If one were to attempt to trace the history of Jefferson from its earliest occupation, a beginning would be made with the Indians of the Oneida and Onondaga tribes, whose hunting and fishing ground it was. In many parts of the county there are evidences of their early encampments and entrenchments. On the main line of travel from the Canadas to the Hudson valley the region was the scene of many bloody encounters between the Canadian Algonquins and the Iroquois. In nearly every town of the county, particularly those bordering Lake Ontario, are the remains of crude fortifications of Indian construction. These are usually on the hills and invariably face the northwest from whence came their enemy. The “first families” of Jefferson were red.

The first white man to visit Jefferson was, undoubtedly, Samuel de Champlain, who, in the autumn of 1615, with a force of 2,500 Indians, crossed from the “vicinity of Kingston to Galloup and Stony islands and from thence to near the mouth of Stony Creek in the present town of Henderson, where the canoes were concealed in the woods.” The unsuccessful campaign against the Iroquois which followed need not be recounted, but the fact that this visit occurred only eight years after the settlement of Jamestown by the English, their first on this continent, and preceded that of the Pilgrims in 1620 by five, gives emphasis to the years covered by the county’s history.

From the day of Champlain to the end of the French dominion in America, there were apparently no settlements made in this district.

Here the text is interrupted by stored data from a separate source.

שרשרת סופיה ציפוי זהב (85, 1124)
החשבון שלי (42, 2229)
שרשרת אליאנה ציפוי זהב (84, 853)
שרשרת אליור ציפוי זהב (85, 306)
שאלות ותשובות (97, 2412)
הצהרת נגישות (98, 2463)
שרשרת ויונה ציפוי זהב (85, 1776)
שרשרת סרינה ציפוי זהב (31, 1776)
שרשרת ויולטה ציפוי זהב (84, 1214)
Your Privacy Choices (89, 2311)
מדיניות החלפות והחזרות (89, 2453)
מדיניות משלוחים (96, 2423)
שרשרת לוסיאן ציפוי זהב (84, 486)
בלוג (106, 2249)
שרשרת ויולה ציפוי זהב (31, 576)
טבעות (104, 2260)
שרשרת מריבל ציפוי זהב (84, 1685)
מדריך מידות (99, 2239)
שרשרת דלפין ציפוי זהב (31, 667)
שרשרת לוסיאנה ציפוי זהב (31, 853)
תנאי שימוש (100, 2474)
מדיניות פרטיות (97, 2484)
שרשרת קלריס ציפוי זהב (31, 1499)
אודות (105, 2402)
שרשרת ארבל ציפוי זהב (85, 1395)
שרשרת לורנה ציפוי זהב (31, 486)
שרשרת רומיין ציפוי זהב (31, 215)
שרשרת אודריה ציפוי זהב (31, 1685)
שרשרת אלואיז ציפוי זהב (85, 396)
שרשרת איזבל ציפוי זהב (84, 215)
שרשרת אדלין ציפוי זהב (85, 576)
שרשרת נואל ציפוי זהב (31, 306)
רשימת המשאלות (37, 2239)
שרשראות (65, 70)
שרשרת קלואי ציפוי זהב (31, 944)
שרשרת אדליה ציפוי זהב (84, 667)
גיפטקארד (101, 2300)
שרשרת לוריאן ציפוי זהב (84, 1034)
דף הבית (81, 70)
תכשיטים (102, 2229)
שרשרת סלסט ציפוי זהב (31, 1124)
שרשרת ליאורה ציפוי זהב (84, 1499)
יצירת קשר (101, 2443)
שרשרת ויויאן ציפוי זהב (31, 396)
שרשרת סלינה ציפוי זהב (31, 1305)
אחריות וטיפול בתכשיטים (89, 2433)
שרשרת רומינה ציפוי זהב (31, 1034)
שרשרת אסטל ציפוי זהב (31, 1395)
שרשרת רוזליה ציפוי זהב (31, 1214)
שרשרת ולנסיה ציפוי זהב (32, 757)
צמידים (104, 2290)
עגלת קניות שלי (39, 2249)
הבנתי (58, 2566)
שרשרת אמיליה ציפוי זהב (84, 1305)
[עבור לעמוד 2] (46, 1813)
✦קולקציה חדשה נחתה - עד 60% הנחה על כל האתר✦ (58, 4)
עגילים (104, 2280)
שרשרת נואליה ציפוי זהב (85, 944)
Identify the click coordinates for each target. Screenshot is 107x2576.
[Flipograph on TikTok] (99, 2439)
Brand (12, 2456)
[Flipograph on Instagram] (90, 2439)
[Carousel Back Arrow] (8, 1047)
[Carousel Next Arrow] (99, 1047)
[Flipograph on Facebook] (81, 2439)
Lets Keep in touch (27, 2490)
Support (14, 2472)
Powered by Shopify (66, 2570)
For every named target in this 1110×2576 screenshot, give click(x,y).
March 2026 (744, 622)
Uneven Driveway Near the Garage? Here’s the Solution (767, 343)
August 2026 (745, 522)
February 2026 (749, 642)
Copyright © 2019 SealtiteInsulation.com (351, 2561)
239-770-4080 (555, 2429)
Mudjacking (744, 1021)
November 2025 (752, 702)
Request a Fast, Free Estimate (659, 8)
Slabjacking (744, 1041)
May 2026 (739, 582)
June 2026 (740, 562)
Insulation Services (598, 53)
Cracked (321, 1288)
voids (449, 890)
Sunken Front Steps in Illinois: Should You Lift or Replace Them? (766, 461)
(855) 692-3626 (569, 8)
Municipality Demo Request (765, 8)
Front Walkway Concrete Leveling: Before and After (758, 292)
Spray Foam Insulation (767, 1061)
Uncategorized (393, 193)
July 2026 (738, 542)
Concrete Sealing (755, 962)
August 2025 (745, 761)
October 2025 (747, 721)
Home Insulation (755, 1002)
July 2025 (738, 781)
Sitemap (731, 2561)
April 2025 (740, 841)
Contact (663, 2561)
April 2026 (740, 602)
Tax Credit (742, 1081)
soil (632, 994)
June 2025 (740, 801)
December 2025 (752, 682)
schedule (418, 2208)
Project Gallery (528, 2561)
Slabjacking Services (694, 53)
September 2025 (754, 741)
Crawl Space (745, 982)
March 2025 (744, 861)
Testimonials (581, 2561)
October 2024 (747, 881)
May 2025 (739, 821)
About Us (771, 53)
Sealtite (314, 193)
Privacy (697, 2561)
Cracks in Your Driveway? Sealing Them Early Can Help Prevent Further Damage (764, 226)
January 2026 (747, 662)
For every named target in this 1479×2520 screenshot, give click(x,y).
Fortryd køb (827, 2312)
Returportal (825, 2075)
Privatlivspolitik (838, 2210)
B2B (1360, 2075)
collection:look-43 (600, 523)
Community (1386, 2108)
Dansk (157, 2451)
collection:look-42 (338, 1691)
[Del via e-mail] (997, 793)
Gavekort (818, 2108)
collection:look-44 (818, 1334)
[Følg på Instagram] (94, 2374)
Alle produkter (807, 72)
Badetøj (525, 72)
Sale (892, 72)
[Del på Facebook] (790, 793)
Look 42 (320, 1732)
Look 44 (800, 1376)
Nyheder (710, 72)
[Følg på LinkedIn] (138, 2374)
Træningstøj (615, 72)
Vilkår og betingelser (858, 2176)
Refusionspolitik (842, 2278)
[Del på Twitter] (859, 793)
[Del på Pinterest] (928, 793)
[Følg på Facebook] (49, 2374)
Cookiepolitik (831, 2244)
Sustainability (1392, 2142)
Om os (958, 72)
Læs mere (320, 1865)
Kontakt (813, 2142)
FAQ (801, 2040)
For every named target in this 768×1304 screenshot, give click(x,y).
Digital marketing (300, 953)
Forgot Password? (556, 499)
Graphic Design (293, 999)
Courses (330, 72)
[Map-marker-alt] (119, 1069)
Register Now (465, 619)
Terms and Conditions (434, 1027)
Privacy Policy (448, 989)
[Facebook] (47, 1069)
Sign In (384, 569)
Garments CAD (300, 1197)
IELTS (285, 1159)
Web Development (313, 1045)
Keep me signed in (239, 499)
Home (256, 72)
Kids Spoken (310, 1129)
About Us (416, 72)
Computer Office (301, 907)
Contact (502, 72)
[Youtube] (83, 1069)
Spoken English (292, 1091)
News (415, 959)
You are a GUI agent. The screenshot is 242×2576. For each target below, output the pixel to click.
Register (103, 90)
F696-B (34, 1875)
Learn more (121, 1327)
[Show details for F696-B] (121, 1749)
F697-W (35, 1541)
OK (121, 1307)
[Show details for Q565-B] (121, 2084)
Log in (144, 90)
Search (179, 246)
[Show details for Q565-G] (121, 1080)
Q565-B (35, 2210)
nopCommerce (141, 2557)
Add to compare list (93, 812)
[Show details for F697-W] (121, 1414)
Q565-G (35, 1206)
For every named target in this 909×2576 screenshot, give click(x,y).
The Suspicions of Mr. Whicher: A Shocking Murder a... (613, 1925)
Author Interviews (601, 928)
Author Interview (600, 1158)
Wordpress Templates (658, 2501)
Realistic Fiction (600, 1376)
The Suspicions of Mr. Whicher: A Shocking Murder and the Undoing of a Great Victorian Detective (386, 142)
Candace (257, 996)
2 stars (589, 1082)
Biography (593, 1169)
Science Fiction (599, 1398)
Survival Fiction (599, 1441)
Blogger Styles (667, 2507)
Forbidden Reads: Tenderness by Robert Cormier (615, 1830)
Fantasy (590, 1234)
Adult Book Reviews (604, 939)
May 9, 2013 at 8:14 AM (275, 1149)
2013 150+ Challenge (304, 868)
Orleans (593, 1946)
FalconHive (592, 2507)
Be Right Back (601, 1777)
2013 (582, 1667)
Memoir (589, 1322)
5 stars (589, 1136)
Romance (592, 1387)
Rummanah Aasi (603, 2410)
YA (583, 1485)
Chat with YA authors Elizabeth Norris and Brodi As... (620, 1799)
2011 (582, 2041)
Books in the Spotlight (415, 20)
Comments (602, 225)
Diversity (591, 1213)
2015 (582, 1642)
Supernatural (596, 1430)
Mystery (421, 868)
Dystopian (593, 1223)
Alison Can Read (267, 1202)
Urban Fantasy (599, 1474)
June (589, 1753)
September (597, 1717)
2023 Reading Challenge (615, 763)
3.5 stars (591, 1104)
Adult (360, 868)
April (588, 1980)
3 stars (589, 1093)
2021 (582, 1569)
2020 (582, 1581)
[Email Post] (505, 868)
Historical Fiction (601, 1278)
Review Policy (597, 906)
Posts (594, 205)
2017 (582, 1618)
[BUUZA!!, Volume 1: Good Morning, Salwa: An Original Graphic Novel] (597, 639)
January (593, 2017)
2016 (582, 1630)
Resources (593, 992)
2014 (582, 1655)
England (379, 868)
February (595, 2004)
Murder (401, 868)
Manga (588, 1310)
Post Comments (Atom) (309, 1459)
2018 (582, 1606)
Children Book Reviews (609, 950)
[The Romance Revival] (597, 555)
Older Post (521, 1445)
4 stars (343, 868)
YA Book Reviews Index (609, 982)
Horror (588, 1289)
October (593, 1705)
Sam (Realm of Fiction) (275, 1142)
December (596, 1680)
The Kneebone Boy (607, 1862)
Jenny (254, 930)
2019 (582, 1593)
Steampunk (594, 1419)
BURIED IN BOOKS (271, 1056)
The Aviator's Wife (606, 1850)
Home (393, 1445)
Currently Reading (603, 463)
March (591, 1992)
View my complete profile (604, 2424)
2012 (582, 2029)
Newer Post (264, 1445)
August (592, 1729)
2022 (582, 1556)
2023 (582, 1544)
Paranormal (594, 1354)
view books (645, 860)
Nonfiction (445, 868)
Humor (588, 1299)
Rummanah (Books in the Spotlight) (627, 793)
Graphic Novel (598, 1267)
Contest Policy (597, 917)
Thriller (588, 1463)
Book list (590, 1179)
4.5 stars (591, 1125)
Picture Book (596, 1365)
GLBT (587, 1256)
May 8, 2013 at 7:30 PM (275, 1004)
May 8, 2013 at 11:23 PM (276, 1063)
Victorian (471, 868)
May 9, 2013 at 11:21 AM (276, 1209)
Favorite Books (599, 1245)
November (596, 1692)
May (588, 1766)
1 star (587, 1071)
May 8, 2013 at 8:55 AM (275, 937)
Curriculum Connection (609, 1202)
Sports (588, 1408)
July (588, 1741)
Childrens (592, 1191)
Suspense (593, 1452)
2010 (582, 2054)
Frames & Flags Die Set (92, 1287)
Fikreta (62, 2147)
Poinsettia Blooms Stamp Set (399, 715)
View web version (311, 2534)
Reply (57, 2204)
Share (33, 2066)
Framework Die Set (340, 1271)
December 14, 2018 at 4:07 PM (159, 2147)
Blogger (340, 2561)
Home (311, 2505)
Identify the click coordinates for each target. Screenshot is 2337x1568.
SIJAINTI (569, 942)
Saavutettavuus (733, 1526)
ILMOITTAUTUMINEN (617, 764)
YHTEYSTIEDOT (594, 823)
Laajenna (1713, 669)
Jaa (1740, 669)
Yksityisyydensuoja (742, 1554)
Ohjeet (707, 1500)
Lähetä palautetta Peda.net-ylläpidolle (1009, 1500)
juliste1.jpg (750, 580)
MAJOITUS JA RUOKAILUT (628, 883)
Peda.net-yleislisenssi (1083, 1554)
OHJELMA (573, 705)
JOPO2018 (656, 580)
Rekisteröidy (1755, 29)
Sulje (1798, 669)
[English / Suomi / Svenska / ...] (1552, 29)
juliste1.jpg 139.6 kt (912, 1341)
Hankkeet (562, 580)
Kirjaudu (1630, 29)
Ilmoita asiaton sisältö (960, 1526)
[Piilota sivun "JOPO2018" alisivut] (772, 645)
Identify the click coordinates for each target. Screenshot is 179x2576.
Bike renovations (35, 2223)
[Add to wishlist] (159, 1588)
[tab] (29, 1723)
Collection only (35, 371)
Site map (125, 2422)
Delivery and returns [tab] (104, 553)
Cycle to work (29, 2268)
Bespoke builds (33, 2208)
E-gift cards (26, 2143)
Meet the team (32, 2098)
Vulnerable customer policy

Military posts were established during the French and Indian war, notably at Henderson, and garrisons were placed in various parts of the northern New York country during the Revolution, but the district as a whole was only the haunt of the wandering trapper.

An indeterminate treaty was made with the Indians in 1784, which was made definite by the Oneidas in September, 1788, by which the territory of Jefferson was included in a vast domain ceded to the State of New York. Of more interest to the county was the so-called “Macomb’s Purchase,” which was the greatest grant of land ever made by a State to individuals, including as it did 3,670,715 acres. The area was divided into five great tracts, No. 4 of which included more than half of the present county of Jefferson. To the Macomb grant most of the titles to land are now traced.

Tryon County was formed 1772 from Albany but the name was changed after the Revolution to one less distasteful, Montgomery. In 1798 Oneida County was erected, including what is now Jefferson, and not until March 28, 1805, was this district set off with the name of the third President of the United States. As created, the county included parts of eight towns of Oneida County, but the boundaries of Jefferson have been changed three times. As now constituted the area of the county is 1,274 square miles.

Jefferson County is located in one of the most wonderfully beautiful natural sections of the State. From the lavish display of the “Thousand Islands” to the lower peaks of the Adirondacks it spreads in picturesque diversity. Nor does it lack in utility, for mixed with the wilds are interval lands of richest fertility. With its natural resources so marked, for so many years known to the soldiery who passed to and from Canada, it seems strange that the first permanent settler should not come until the spring of 1797 in the person of Noadiah Hubbard. Tradition has it that Lyman and Marvel Ellis visited that same year the region which now bears their name. In 1805, as Jefferson County, it was estimated that the inhabitants numbered 1,500.